[[ Supplied information open ]]

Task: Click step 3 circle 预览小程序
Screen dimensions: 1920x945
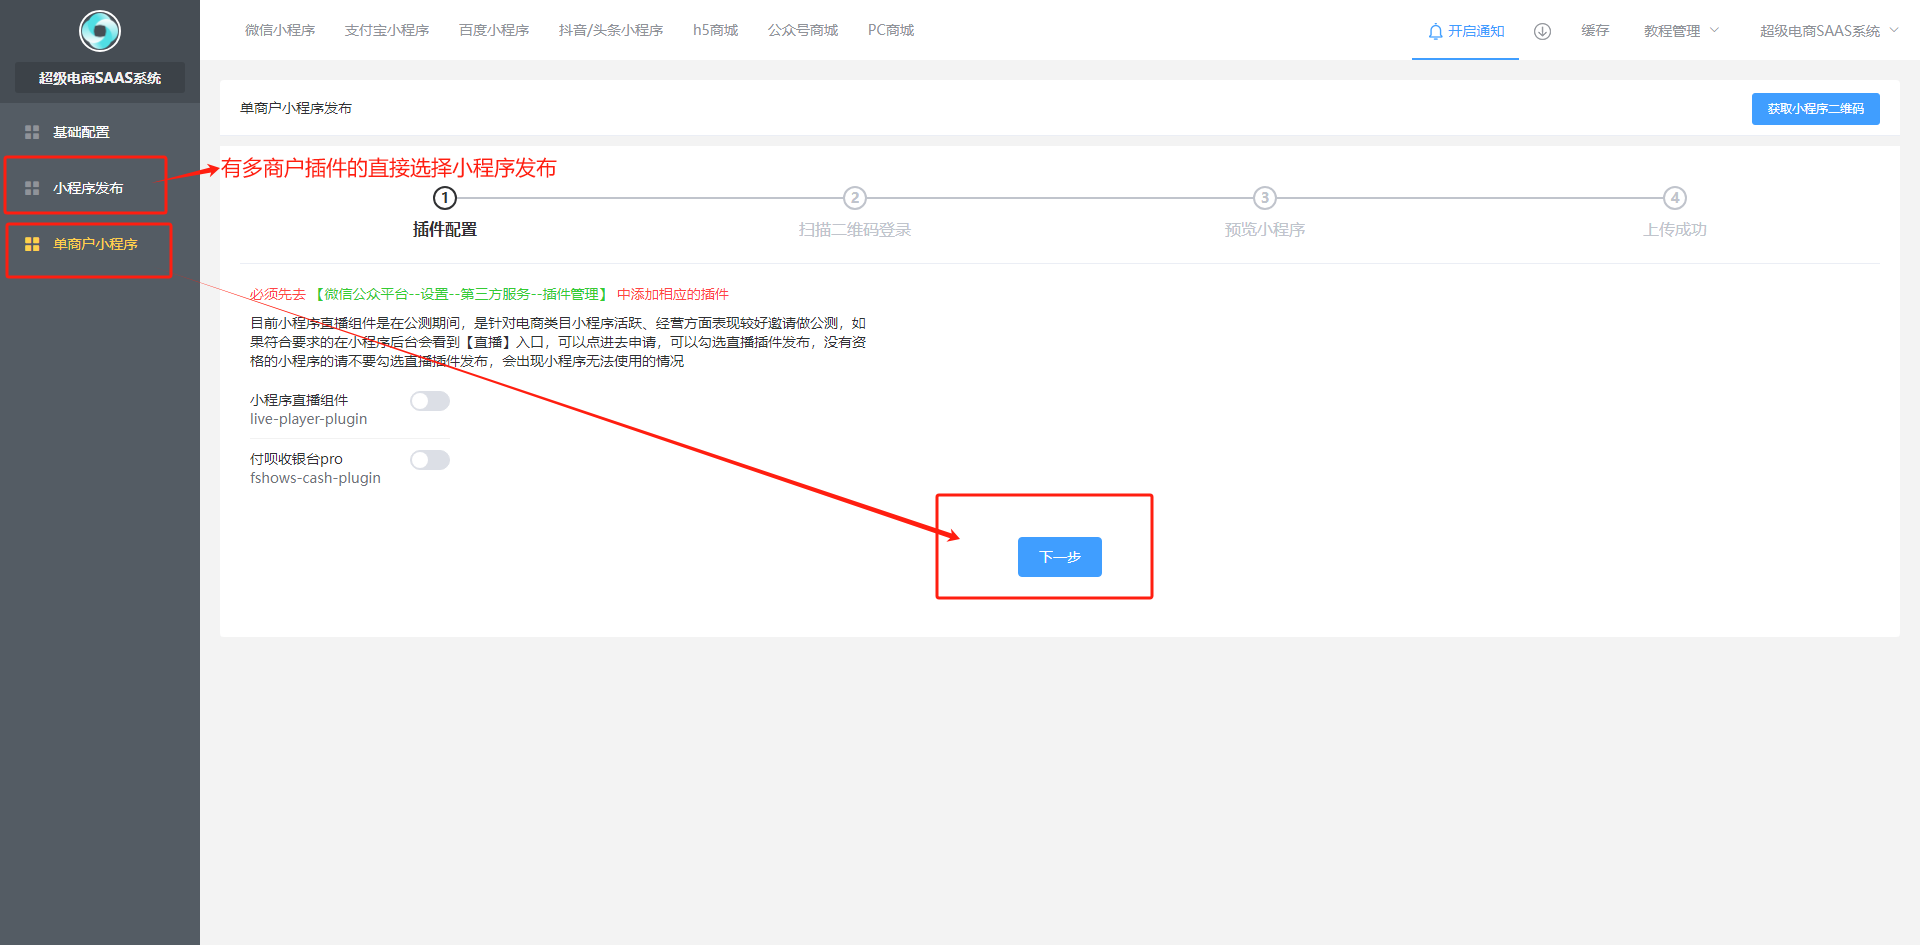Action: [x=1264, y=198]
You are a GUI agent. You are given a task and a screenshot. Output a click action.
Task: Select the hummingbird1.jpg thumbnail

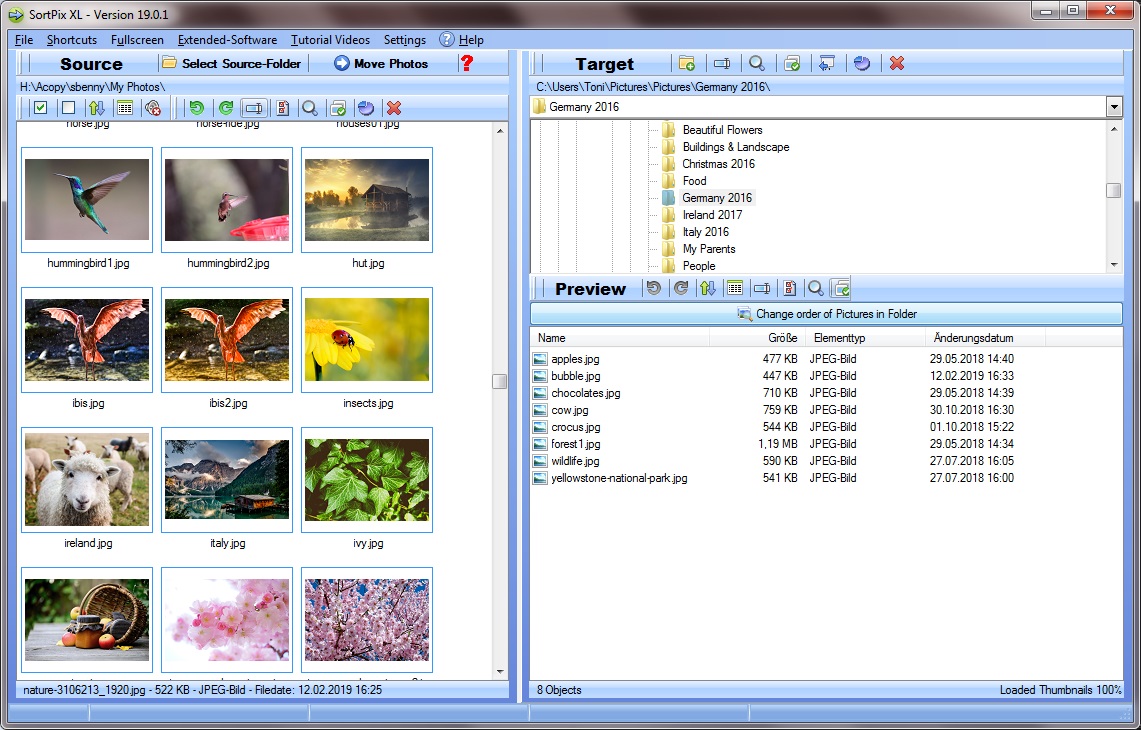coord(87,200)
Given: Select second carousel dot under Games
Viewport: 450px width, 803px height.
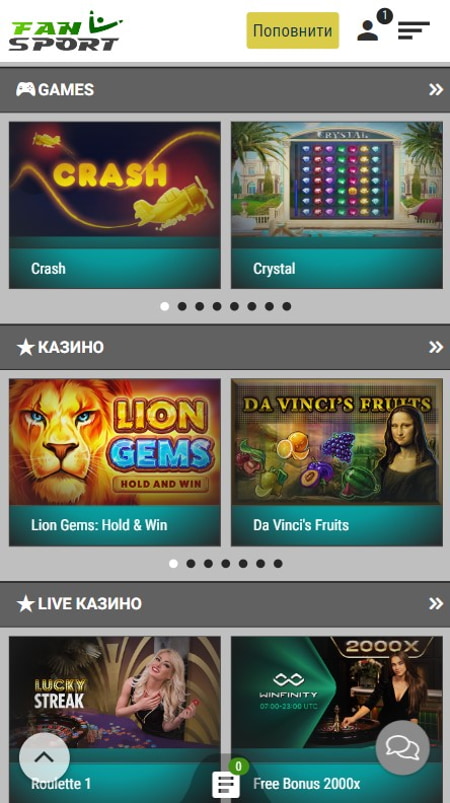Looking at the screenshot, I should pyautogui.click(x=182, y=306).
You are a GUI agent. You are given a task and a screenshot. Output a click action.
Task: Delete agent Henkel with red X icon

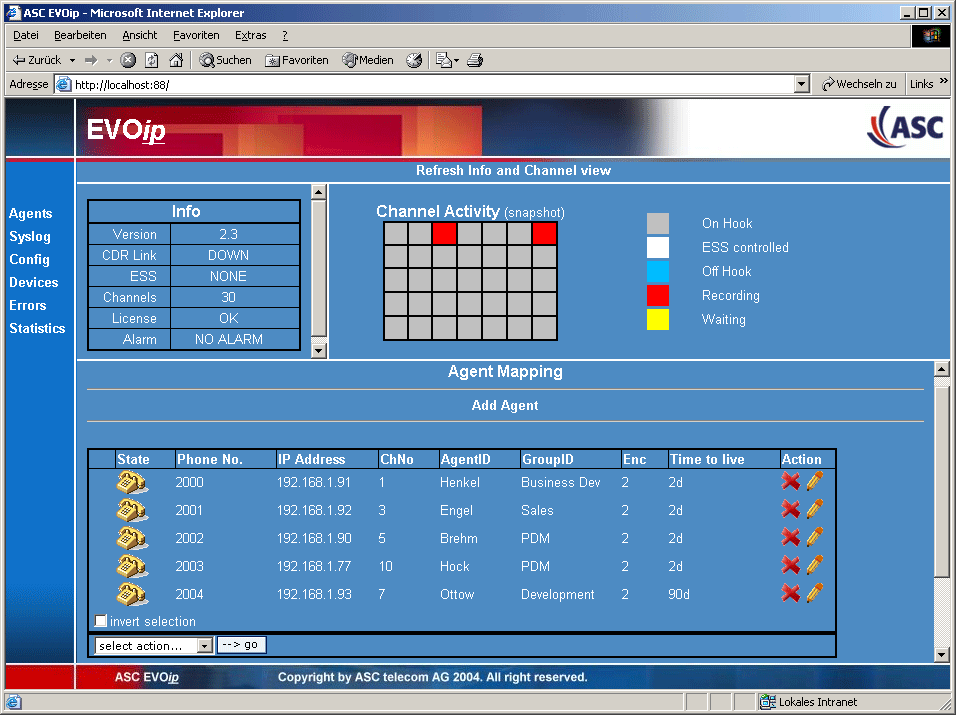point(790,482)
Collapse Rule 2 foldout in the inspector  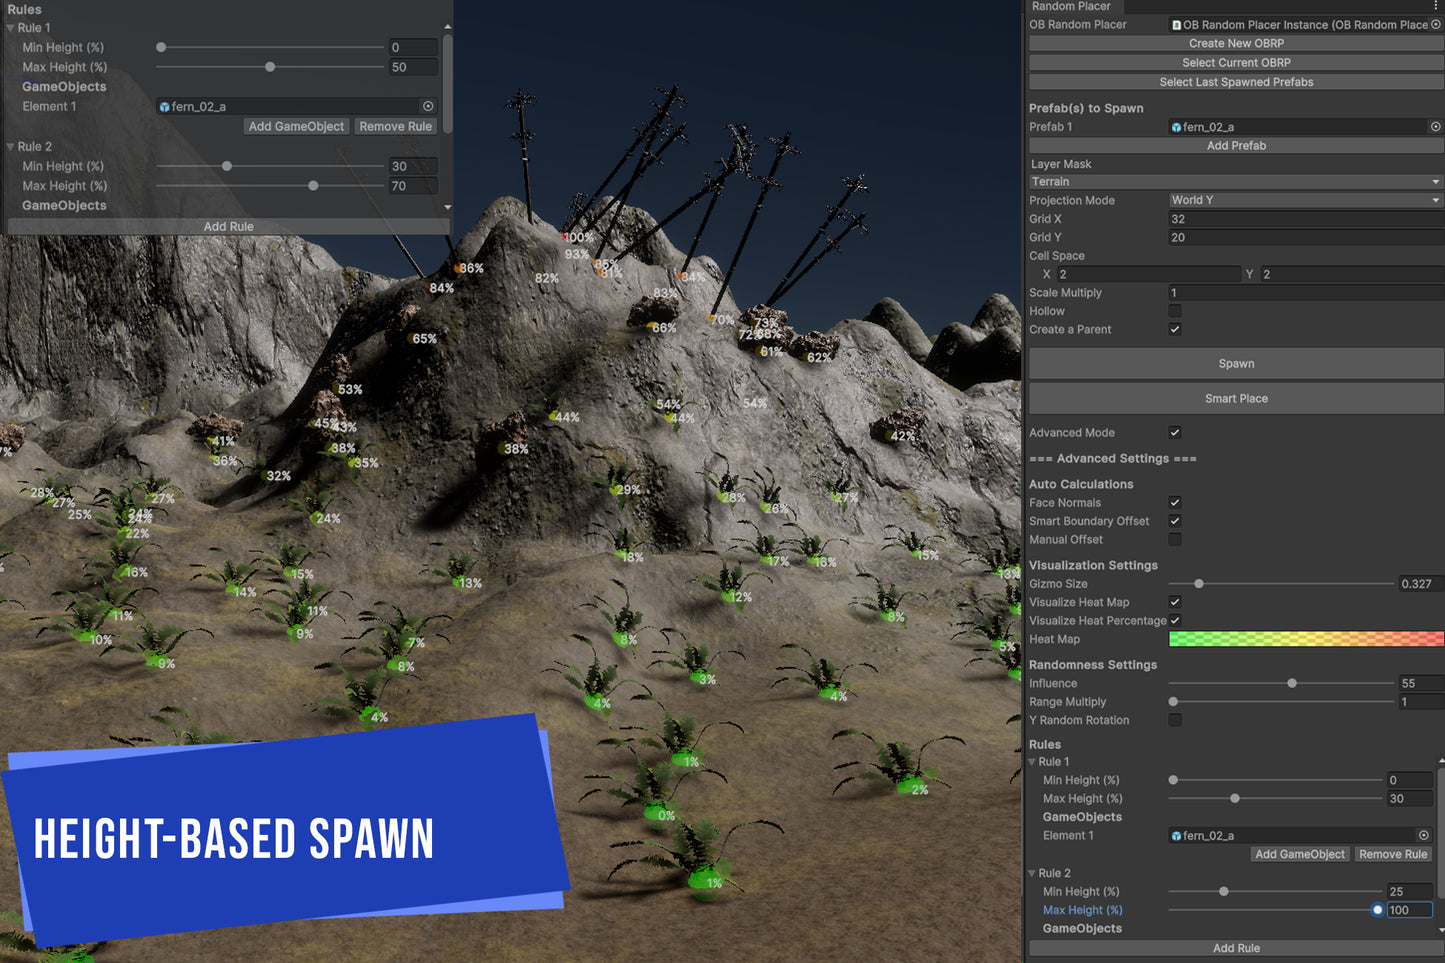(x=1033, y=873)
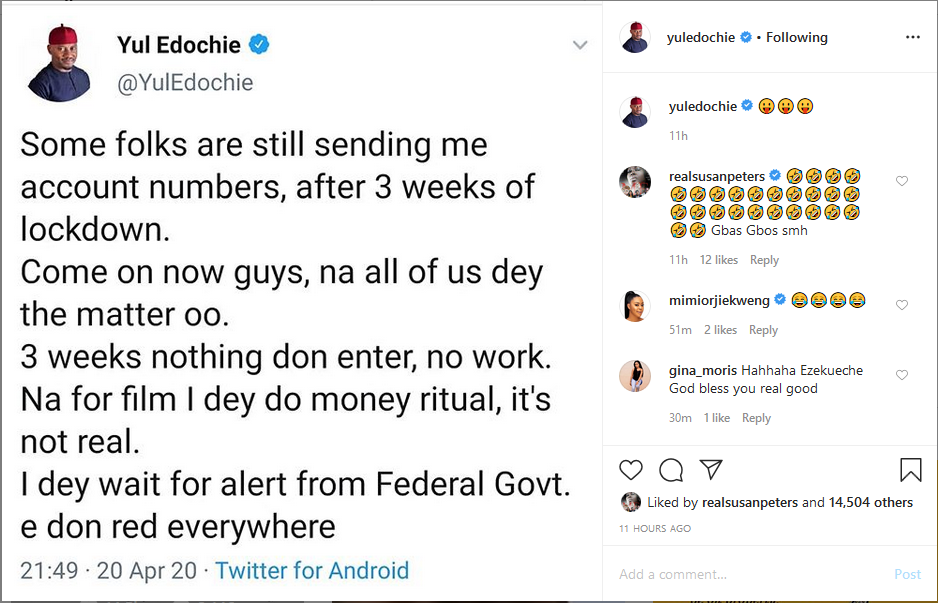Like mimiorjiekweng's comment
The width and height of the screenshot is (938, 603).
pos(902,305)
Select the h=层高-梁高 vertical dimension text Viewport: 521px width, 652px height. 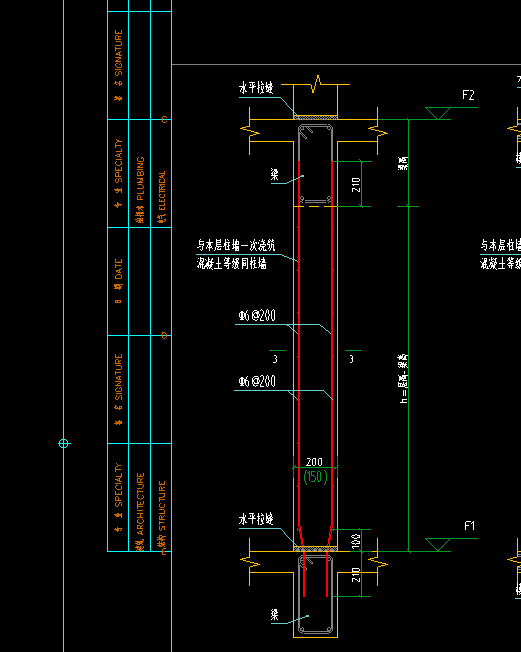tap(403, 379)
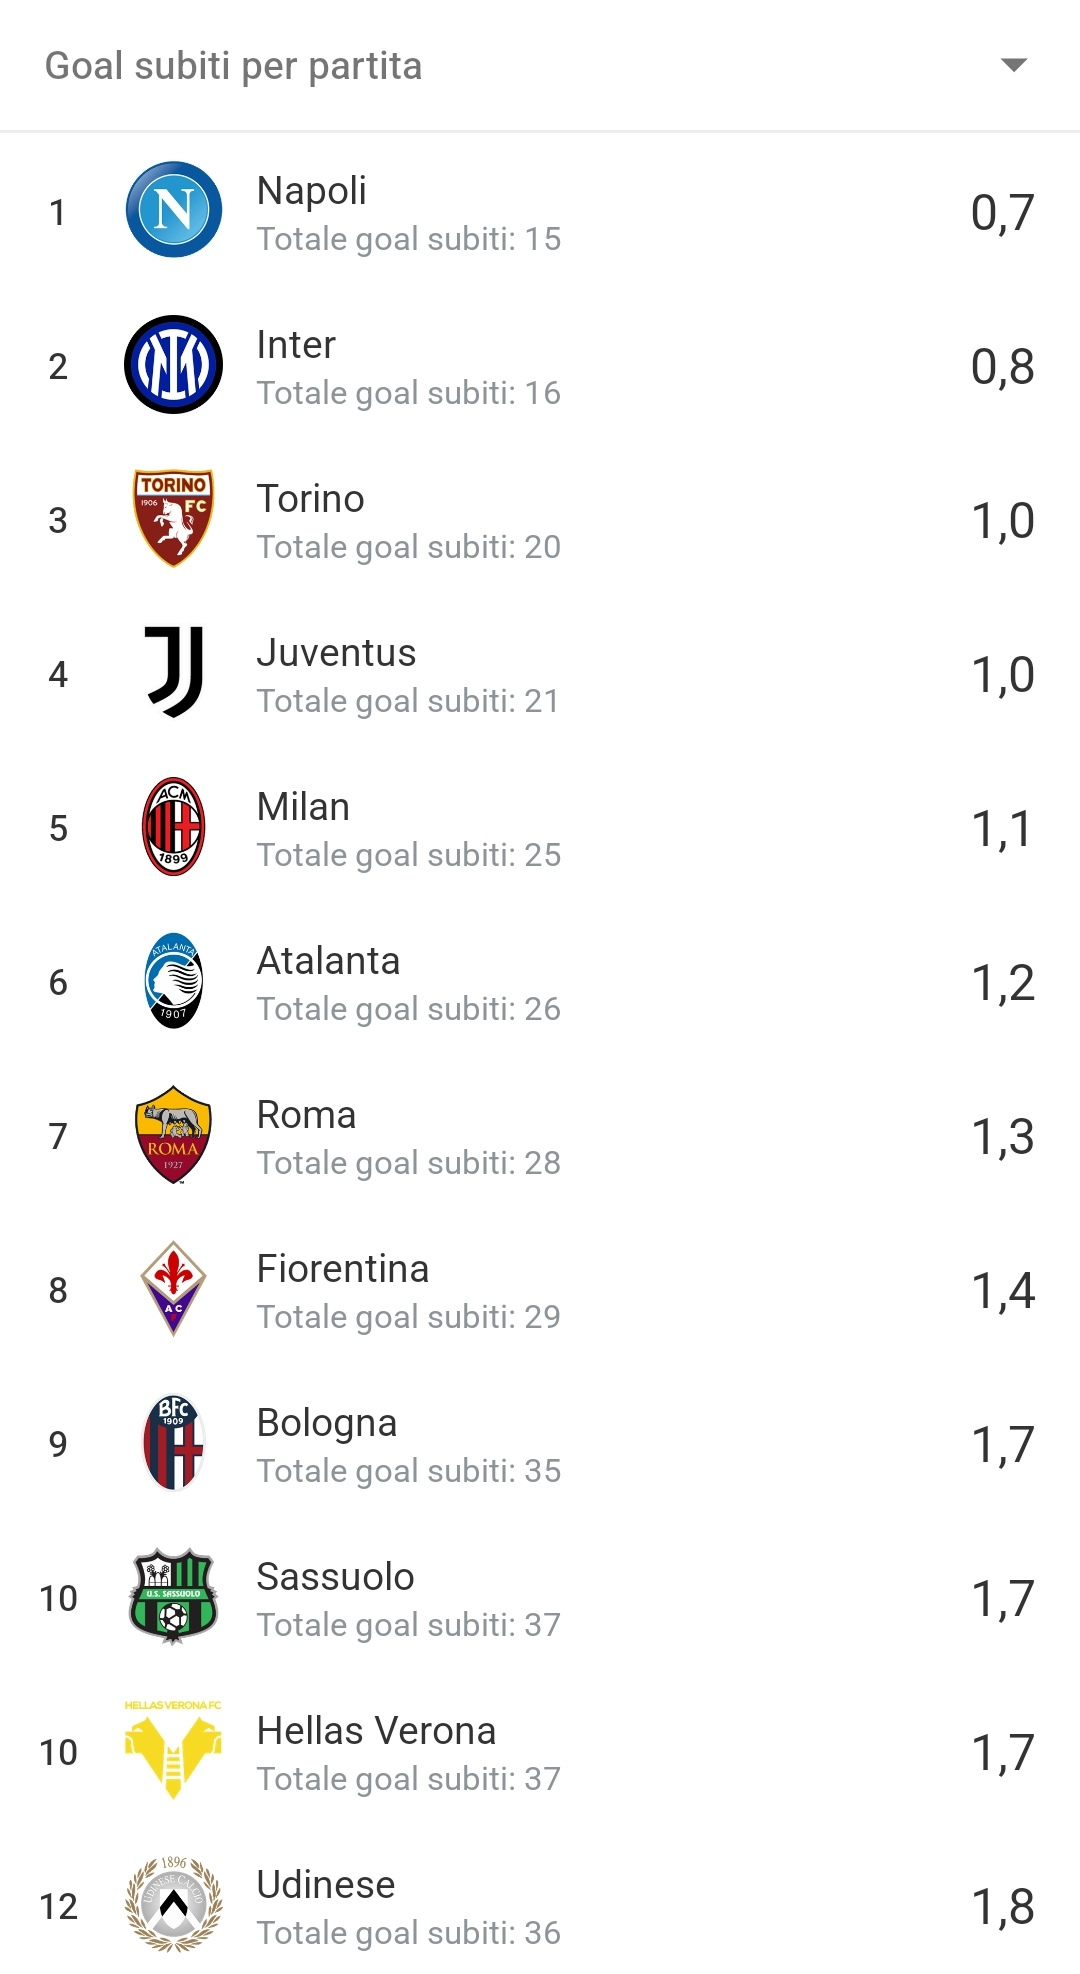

[[ Supplied information closed ]]

**Assigned task:** Please extract exactly the lines of the data, from the first through the line containing "Given: Select second carousel dot under Games", and add no pictures to the copy.

**Task answer:**
Task: Click step 3 circle 预览小程序
Screen dimensions: 1920x945
Action: [x=1264, y=198]
You are a GUI agent. You are given a task and a screenshot. Output a click action.
Task: Select the hummingbird1.jpg thumbnail

coord(87,200)
Given: Select second carousel dot under Games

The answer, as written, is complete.